“Ostia non è solo mare, è una battaglia di popolo.” Queste le parole di Marco, un bagnante settimanale dell’Adriatico romano, mentre osserva l’orizzonte da uno degli stabilimenti balneari di Ostia. Con l’ordinanza firmata dal sindaco Gualtieri, la stagione balneare è ufficialmente aperta: dal 10 maggio fino al 30 settembre, i romani e i turisti potranno affollare le spiagge di questo storico quartiere.
L’atmosfera è tesa, e non solo per il sole che splende alto nel cielo. Il Comune ha previsto anche delle misure di sicurezza: sorveglianza ai varchi d’accesso e controlli per garantire che i ragazzi non trasformino la sabbia in un campo di battaglia. “Speriamo sia un’estate tranquilla”, continua Marco. “Ma la gente chiede più spazi e più servizi.”
Ostia, storicamente vissuta come un rifugio per i romani, oggi si trova a fronteggiare una nuova sfida: il degrado. Le immagini di rifiuti e spiagge sporche hanno fatto il giro dei social, accendendo polemiche e discussioni tra i cittadini. Da Fiumicino a Torvaianica, molti si stanno interrogando: come garantire un’estate dignitosa?

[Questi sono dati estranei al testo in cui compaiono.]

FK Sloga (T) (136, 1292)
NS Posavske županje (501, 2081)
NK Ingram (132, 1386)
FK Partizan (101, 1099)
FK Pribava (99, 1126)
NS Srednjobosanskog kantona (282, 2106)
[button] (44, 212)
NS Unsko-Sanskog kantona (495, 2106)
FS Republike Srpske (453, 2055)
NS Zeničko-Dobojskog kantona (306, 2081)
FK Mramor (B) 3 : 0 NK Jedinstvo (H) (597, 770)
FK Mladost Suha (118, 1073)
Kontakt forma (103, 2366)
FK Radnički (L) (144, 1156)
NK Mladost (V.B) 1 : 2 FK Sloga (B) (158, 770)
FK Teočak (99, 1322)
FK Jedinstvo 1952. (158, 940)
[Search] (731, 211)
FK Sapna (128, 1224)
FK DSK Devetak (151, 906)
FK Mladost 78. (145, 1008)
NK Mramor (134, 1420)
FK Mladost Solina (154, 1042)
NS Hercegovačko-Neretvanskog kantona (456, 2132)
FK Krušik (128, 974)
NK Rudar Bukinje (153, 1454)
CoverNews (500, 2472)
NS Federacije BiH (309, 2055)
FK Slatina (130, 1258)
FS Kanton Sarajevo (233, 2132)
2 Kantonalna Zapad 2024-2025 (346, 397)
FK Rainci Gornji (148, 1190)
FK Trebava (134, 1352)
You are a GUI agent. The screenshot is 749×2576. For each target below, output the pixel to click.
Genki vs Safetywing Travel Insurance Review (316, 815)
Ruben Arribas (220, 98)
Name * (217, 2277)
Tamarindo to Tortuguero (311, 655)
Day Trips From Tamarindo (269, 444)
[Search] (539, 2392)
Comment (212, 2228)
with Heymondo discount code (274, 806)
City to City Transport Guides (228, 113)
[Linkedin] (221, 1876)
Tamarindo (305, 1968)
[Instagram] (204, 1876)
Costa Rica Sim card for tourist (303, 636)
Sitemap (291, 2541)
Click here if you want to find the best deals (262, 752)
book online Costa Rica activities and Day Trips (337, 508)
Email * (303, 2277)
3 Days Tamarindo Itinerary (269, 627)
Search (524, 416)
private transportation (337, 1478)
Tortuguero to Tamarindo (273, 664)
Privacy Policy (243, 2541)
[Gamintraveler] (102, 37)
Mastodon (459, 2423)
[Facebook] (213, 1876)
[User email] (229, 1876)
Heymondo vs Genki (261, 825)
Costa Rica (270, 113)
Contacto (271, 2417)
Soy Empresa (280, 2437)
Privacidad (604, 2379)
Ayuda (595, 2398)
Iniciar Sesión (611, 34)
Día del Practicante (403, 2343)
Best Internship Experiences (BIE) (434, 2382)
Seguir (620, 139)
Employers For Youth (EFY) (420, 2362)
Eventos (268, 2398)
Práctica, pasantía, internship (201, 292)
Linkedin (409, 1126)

“Se non si interviene subito, rischiamo di perdere un patrimonio”, dice Francesca, gestore di uno degli stabilimenti storici. “I clienti vogliono sicurezza e pulizia. Non possiamo illudere i turisti.” I suoi occhi si posano sulla gente che passeggia lungo il lungomare, simbolo di un’estate che attira come una calamita. Ma è davvero così sicuro?
Le associazioni di categoria hanno già chiesto un tavolo di crisi. Le aspettative sono alte, ma i dubbi persistono. La dura realtà della convivenza tra residenti e turisti riemerge come un tema centrale. Le parole di Marco e Francesca risuonano come un appello: “Vogliamo vivere bene, vogliamo Ostia di nuovo splendida.”
E mentre il pomeriggio avanza, i romani cominciano a muoversi verso la spiaggia. Senza dubbio, Ostia ha ancora molto da dire. Gli sviluppi di questa stagione balneare terranno i cittadini con il fiato sospeso. Sarà un’estate di rinascita o solo un’altra occasione sprecata?